Are AxleTree's fees competitive? AxleTree believes that ongoing management fees and the performance bonus are competitive. Typical ongoing management fees for Venture Capital and Private Equity generally start at 2% of FUM. AxleTree’s lower fee structure recognises some economies of scale, with the more mature investments being more of the nature of Infrastructure Assets. The performance bonus of 20% above benchmark is in line with Private Equity norms, and lower than what would be expected in Venture Capital. This fee also covers all of the trustee and administration costs. The Management Expense Ratio cap of 4% covers both fees and other direct expenses of the fund; in particular, it captures approved due diligence expenses not able to be capitalised into a successful investment. The Manager is at risk for expenditure above this amount.

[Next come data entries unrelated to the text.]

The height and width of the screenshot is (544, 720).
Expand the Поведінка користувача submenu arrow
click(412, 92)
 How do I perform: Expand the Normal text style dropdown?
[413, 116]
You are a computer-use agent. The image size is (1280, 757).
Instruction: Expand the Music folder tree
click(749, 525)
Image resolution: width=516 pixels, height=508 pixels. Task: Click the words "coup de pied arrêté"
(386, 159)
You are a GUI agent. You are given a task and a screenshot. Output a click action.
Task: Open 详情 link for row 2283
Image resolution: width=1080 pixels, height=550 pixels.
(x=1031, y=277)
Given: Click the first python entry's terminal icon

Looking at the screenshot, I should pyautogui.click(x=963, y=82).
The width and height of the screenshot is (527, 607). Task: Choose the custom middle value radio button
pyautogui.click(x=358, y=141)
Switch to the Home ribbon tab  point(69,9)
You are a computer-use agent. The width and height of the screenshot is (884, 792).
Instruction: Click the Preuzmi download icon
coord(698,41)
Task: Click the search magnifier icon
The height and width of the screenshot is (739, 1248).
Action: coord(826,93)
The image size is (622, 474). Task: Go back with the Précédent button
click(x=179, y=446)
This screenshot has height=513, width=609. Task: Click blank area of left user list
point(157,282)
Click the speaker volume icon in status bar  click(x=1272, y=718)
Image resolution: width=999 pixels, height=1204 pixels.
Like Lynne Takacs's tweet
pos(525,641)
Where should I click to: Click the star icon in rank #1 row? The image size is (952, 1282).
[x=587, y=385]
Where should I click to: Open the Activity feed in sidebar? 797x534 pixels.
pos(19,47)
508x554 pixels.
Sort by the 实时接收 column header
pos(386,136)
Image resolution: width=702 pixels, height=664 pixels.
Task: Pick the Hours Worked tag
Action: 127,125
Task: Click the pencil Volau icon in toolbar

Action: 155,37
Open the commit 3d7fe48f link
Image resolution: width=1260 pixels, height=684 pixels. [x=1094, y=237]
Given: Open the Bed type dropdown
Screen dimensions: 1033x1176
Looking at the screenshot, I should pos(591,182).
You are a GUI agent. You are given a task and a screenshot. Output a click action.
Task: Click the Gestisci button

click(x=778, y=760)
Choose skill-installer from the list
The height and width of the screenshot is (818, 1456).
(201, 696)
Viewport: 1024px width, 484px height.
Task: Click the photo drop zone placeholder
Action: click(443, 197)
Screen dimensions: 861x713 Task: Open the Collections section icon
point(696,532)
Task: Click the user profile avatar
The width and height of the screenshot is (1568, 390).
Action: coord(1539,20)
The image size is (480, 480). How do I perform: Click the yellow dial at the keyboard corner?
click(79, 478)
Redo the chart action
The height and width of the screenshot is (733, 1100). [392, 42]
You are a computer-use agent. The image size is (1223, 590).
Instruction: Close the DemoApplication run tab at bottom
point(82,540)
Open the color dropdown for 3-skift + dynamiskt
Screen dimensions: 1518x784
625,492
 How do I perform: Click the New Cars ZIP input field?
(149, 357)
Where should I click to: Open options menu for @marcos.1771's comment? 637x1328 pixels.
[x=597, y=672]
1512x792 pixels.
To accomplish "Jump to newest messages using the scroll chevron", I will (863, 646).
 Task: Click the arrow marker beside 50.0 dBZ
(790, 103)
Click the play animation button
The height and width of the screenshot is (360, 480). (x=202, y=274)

The 7% Subscription Fee (4% cash to Axletree and 3% reinvested in B units) may seem high. AxleTree is a start-up manager and as such has additional expenses beyond those required for subsequent funds once the Manager is established. If the fund were totally reliant on external placement agents AxleTree believe that success fees of 5-6% cash would be payable, and indeed some will be used for this purpose. This is for the benefit of all investors in ensure the fund meets its closing target and can obtain the spread and scale of investment it seeks. It also recognises 2 years plus of sweat equity and cash contribution by the management team. The 3% reinvested in B units is at risk, hence the higher total fee, but is important in aligning management interests with those of investors.

Do I have an opportunity to co-invest? Yes. AxleTree encourages co-investment where for portfolio balance it does not wish to provide the full amount of capital available for investment. Where these opportunities become available, AxleTree’s policy will be to first offer these to its cornerstone investors (those committing $25M or more to the NIF), then to the remaining NIF investors and then to other funds that AxleTree may manage in the future, and to its partners in other ventures where a good working relationship exists. AxleTree would normally expect to manage this co-investment under a single asset mandate in which case the co-investment would be counted towards NIF Funds Under Management in calculating the marginal management fee.